Given text -
If a service outage is particularly bad, some providers will be proactive and
reach out with credits. This is rare.

In most other cases, the company relies on you to contact them and claim that
they were out of SLA, at which point they'll investigate and give you back a
pittance of what you paid that month.

The claims is normally a fun go-around process of pointing fingers.

See for instance the Amazon EC2 SLA -
[https://aws.amazon.com/compute/sla/](https://aws.amazon.com/compute/sla/). In
order to even begin to claim it, you need to be running in 2 AZs. You must
provide evidence in a ticket. Your service credit will be either 10% (99.0 -
99.9) or 30% (< 99.0). Whether you were down for 1 day or 14 days, it's the
same SLA credit. The credit is applied to future service, may be applied as a
refund to the current bill at their discretion.

------
debacle
Angry phone calls. Someone threatening to sue. No one actually suing. Someone
getting something for free.

------
geoah
Paying customers usually get back credits from slack after downtime, I have a
recollection that free accounts also got something at some point.

Excerpted records -
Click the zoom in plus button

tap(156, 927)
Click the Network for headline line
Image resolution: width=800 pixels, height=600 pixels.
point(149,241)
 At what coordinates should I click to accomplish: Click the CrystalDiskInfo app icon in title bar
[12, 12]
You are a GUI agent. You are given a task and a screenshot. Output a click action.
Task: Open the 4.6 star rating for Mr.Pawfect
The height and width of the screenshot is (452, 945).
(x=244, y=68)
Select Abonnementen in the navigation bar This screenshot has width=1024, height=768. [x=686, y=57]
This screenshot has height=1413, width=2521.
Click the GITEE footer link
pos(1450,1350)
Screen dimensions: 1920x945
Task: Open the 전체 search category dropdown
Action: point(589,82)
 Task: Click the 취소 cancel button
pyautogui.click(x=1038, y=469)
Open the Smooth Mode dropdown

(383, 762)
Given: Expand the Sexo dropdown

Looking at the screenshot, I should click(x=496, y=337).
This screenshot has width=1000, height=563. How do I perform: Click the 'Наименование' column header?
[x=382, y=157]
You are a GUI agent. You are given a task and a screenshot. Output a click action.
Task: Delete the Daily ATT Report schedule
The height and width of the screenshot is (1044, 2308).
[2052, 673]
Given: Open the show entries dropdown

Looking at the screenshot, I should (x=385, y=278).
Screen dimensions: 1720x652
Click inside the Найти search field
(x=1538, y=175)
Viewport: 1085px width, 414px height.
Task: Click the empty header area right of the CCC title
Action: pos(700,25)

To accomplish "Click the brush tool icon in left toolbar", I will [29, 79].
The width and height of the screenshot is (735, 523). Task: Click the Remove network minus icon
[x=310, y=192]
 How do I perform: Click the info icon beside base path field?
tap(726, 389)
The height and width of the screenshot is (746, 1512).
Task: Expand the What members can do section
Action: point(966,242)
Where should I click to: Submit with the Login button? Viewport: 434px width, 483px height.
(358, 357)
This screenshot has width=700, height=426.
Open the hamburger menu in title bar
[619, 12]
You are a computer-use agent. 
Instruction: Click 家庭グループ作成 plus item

Requirement -
In the thread above, what outcomes of an outage does the reply from debacle list?

Written solution -
- Angry phone calls
- Someone threatening to sue
- No one actually suing
- Someone getting something for free